Sul fondo, l'Arno. Il fiume che ha modellato non solo il paesaggio ma il modo di lavorare: dalle gualchiere medievali alle prime concerie, dalle officine di Pontassieve ai laboratori di restauro che oggi tengono in vita opere di mezzo mondo. L'acqua qui è infrastruttura produttiva — antica e contemporanea insieme.
Firenze ha imparato presto a fare due cose insieme: progettare e produrre. Le corporazioni medievali non separavano l'idea dalla mano, e quel modello è arrivato fino a noi declinato in mille forme. Le botteghe orafe del Ponte Vecchio operano dal 1593 senza interruzione. La Scuola del Cuoio, fondata nel 1950 nel chiostro della Basilica di Santa Croce, continua a formare nuovi maestri. L'Opificio delle Pietre Dure, voluto dai Medici nel Cinquecento, è ancora oggi uno dei centri di restauro più importanti del mondo.

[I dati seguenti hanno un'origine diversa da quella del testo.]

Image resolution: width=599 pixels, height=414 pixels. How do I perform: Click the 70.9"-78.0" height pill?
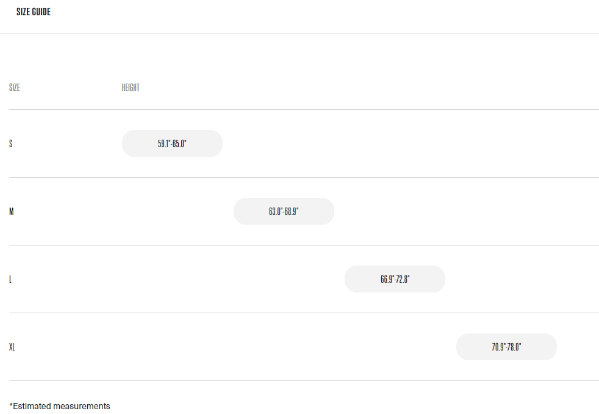tap(506, 347)
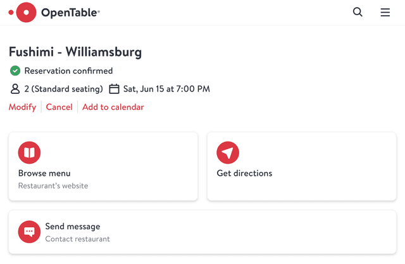Click the Send message chat icon
This screenshot has width=405, height=264.
[x=29, y=232]
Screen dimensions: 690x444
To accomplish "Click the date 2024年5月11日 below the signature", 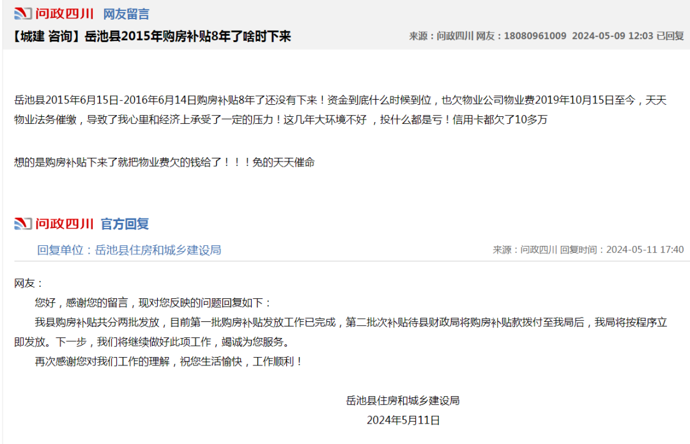I will tap(403, 420).
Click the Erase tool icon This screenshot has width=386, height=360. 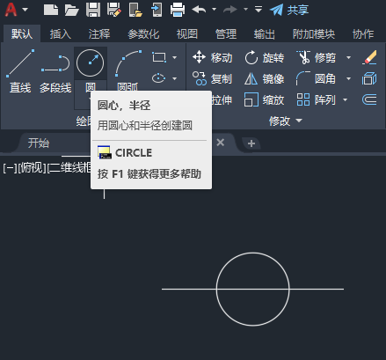[x=369, y=57]
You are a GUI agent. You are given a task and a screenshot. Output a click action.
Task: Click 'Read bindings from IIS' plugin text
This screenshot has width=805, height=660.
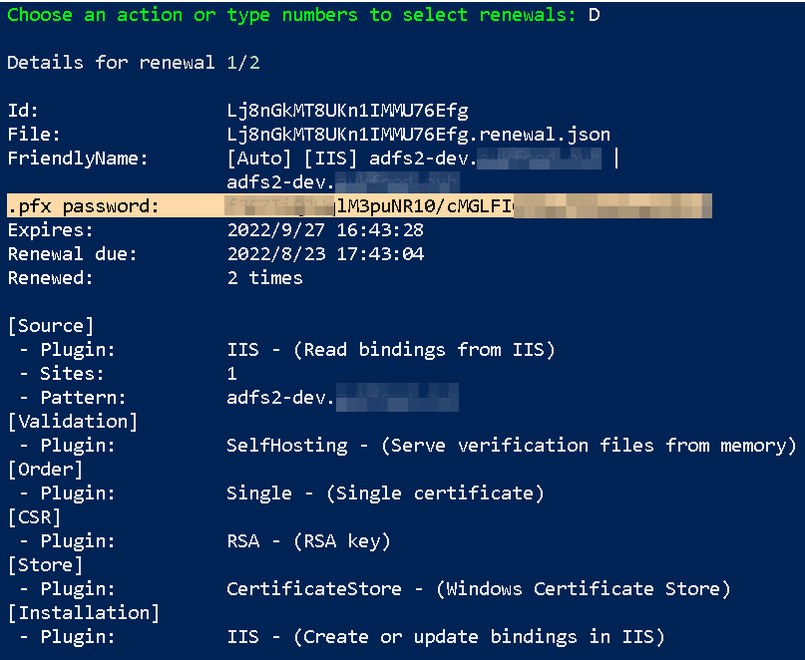[x=424, y=350]
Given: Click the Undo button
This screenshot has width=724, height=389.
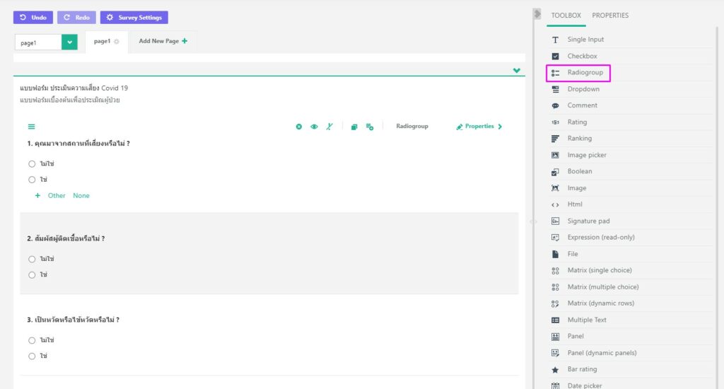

Ma sarebbe un errore pensare a Firenze come a un museo del fare. Il distretto della pelletteria fiorentina è uno dei poli produttivi più dinamici d'Europa: marchi del lusso internazionale qui hanno la loro filiera completa, dai modellisti agli assemblaggi finali. Empoli rimane uno dei centri italiani del vetro soffiato. Montelupo Fiorentino continua a essere capitale della ceramica decorata. Firenzuola lavora la pietra serena come ai tempi di Brunelleschi.
Ogni provincia ha la sua frase. Quella di Firenze è semplice: qui non si è mai smesso.